Quando pedirem indicações rodoviárias nunca digam que são do Fundão


Todos estamos acostumados ao excesso de zelo que os habitantes locais põem em prática quando paramos para pedir indicações sobre o percurso a seguir até uma determinada rua ou povoação. Quem não se deliciou já (ou ficou mais baralhado) com o atropelo de indicações dadas por quem nos quer informar de todos os caminhos possíveis em direcção ao local onde pretendemos chegar? Eu próprio que o diga quando há uns anos cometi o erro de pedir indicações a um grupo de 20 cidadãos idosos na aldeia de Fornotelheiro. Ainda assim, experimentei há dias uma situação completamente diferente.

É claro que eu poderia ter logo percebido que a coisa não ia correr bem quando, ao procurar a Avenida General Humberto Delgado na localidade de Canhoso, junto à Covilhã, o GPS respondeu de forma seca que a mesma não existia. Ainda assim, movido por uma teimosia que me está lavrada no código genético, própria da gens Caetano, fui até ao Canhoso para procurar a empresa que as minhas pesquisas na web haviam situado nessa avenida e nessa localidade.

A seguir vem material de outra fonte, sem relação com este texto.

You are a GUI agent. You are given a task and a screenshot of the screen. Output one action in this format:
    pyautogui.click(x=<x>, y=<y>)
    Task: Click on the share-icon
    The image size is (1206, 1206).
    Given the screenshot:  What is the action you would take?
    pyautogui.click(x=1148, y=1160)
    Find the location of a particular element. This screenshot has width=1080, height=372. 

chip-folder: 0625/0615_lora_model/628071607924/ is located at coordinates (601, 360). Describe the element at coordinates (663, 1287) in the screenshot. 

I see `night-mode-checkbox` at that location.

Após 15 minutos às voltas pela povoação sem conseguir encontrar a referência toponímica que procurava, decidi usar o antigo e infalível método de indagar a população indígena que, pensava eu, certamente me dirigiriam para a dita avenida. Encostei pois a viatura e abri a janela do lugar do passageiro, abordando um trio de indivíduos que teriam entre 50 e 60 anos.

-"Boa noite! Será que me poderiam indicar onde fica a Avenida General Humberto Delgado?"

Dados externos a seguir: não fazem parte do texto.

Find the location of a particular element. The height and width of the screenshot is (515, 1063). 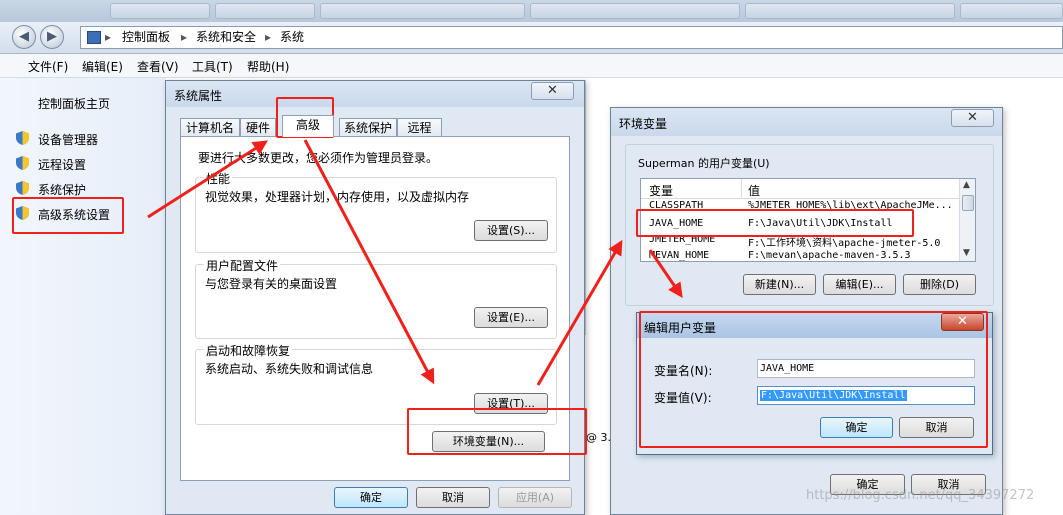

arrow-to-advanced-tab is located at coordinates (208, 180).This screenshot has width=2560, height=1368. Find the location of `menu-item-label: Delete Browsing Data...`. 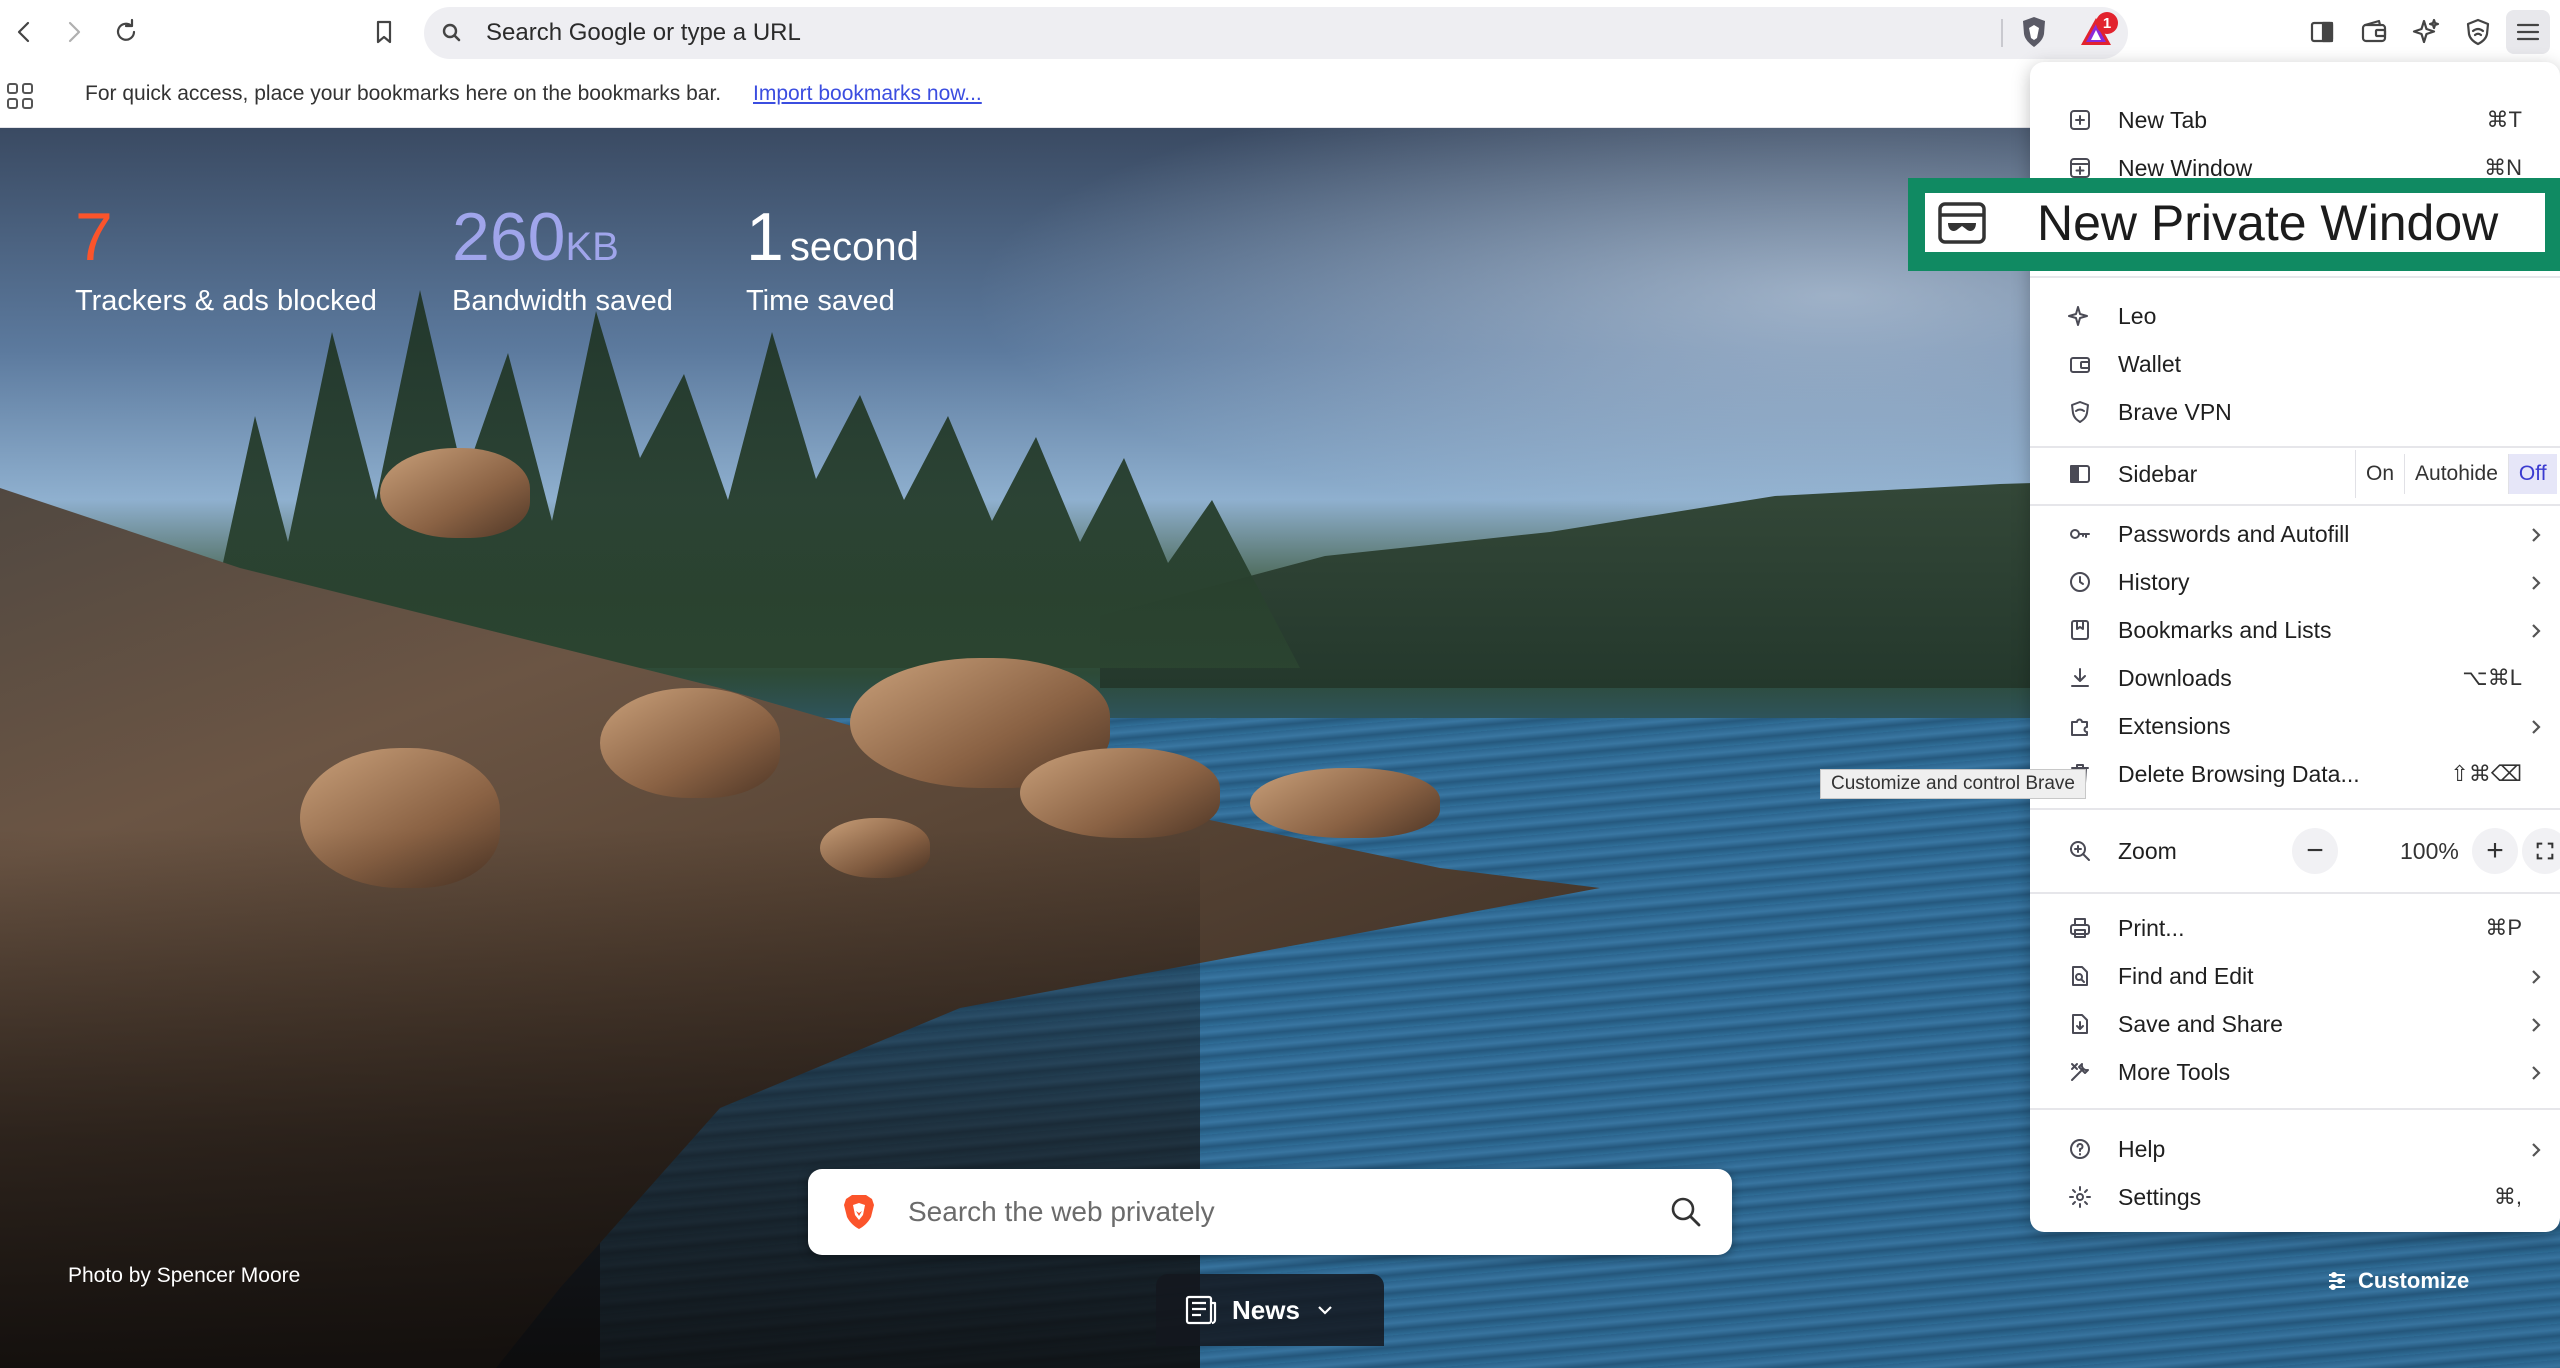

menu-item-label: Delete Browsing Data... is located at coordinates (2239, 774). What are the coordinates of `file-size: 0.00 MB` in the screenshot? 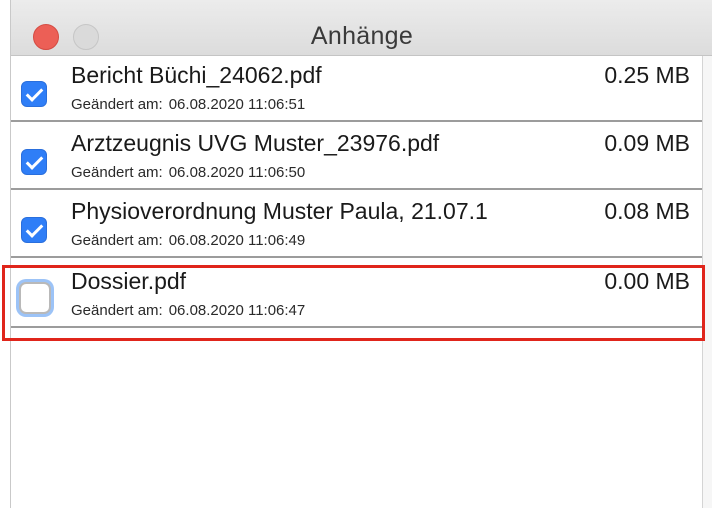 It's located at (647, 281).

O mais expedito de entre eles tomou a iniciativa de responder: - "Avenida quê? Oh amigo, isso não é cá no Canhoso. É ali na Covilhã!", resposta que deu início a um diálogo entre eles sobre qual seria a avenida com esse nome na Covilhã. Consensualmente, concluíram e informaram-me que se trataria de uma avenida que circundava o cemitério da Covilhã.

Já em jeito de despedida quis saber de onde eu era, ao que respondi que era do Fundão. A mudança do seu rosto para uma expressão de um misto de choque e revolta foi impressionante:

-"Do Fundão?! F###-SE! Do Fundão?! Ai o C######! F###-SE! Oh amigo, do Fundão nem cão, nem esposa nem nada! Há uma empresa do Fundão que me deve 64.000 euros, oh meu amigo! 64.000 euros!"

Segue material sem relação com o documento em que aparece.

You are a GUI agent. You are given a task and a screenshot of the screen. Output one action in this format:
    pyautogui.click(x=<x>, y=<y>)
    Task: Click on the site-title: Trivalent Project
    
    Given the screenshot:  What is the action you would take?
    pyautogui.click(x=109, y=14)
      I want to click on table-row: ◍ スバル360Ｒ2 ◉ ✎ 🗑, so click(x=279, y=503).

Subitamente, abriu muito os olhos e deu dois passos atrás, enquanto dizia exasperado -"Espere lá! De que firma é este carro? Hein? De que firma?", enquanto mirava o meu carro de ponta a ponta, procurando a identificação da empresa à qual ele pertencia. Tranquilizei-o dizendo que, apesar de eu ser do Fundão, a empresa à qual pertencia não o era, acrescentado que houvera ali um momento em que chegara a recear ter de voltar a pé para casa.

Quiçá devido ao alívio de não estar perante um agente de um caloteiro, o indivíduo foi tomado de um novo voluntarismo e, pegando no telemóvel, pediu-me para esperar um bocadinho -"Espere aí. Vamos mas é ligar para a PSP que eles devem saber onde fica essa rua!". Não contente pela resposta dada pela PSP, que contrariou as suas convicções e o informou de que afinal a Avenida General Humberto Delgado não existia na Covilhã (e no Canhoso também não, já agora), fez nova chamada mas desta vez para a GNR.

Aqui a resposta foi quase imediata: a dita avenida era afinal a artéria principal do Canhoso, que no GPS era referida como "Rua João XXIII". Desligando, apontou para a avenida que dali se avistava ao fundo da rua e exclamou: "É aquela oh amigo!". Despedi-me com um cordial e sentido agradecimento, não deixando no entanto de acrescentar: "Já viram? É preciso vir um gajo do Fundão para vocês aprenderem o nome das ruas do Canhoso!".